Do not respond to e-mail that warns of dire consequences unless you validate your information immediately. Contact the company to confirm the validity of an e-mail by using a phone number or Web address you know is genuine.
Check credit-card and bank-account statements regularly for unauthorized transactions, even small ones. Some thieves hope small transactions will go unnoticed.
When giving financial information to a Web site, look for a padlock or key icon at the bottom of your browser, and make sure the Internet address begins with "https."
If you have responded to an e-mail, contact your bank immediately so it can protect your account and your identity.
Source: American Bankers Association
Banks worry that the intrusive e-mails will scare people away from online banking, which has become a convenient and inexpensive way for banks and customers to interact.

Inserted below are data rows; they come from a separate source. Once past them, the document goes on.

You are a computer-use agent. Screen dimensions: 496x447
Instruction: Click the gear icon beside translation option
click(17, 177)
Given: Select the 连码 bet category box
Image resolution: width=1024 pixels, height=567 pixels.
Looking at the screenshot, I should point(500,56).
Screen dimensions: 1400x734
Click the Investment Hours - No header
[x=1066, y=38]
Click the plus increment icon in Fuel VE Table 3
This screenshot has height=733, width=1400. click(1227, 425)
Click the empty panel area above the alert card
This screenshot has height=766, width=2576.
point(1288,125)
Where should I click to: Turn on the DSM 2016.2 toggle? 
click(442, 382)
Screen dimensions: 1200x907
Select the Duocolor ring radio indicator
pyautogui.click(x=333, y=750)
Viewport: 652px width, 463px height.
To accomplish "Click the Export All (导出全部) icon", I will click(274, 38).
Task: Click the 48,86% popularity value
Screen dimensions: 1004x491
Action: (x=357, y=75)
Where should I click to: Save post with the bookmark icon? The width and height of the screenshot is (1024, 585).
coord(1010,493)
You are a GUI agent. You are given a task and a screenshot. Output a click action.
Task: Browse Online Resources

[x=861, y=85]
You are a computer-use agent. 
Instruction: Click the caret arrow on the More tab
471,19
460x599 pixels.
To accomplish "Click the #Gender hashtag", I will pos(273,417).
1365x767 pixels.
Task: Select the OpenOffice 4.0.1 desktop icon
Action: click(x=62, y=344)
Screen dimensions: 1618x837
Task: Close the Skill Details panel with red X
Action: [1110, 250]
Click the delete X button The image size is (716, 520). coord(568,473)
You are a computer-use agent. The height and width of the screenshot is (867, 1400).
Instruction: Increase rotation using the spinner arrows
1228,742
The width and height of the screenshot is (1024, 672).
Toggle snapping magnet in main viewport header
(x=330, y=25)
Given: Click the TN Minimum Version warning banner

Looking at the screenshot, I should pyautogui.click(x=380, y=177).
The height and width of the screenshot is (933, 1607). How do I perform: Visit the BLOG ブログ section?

"Most banks spend more on washing windows than on money lost to phishing," said Jim Bruene, editor of the Online Banking Report, a Seattle-based newsletter. "But it is a huge issue in consumer confidence and the ability of a bank to market online and deal with a customer on the Internet."
Vast network of fraud
Phishing is one element in a vast criminal enterprise that can lead to identity theft and, ultimately, fraud involving checking accounts, credit cards and even home mortgages. Victims tell stories of painstaking months spent correcting damaged credit reports. Financial institutions, as well as retailers and e-tailers, have lost money to new and constantly morphing forms of electronic identity theft.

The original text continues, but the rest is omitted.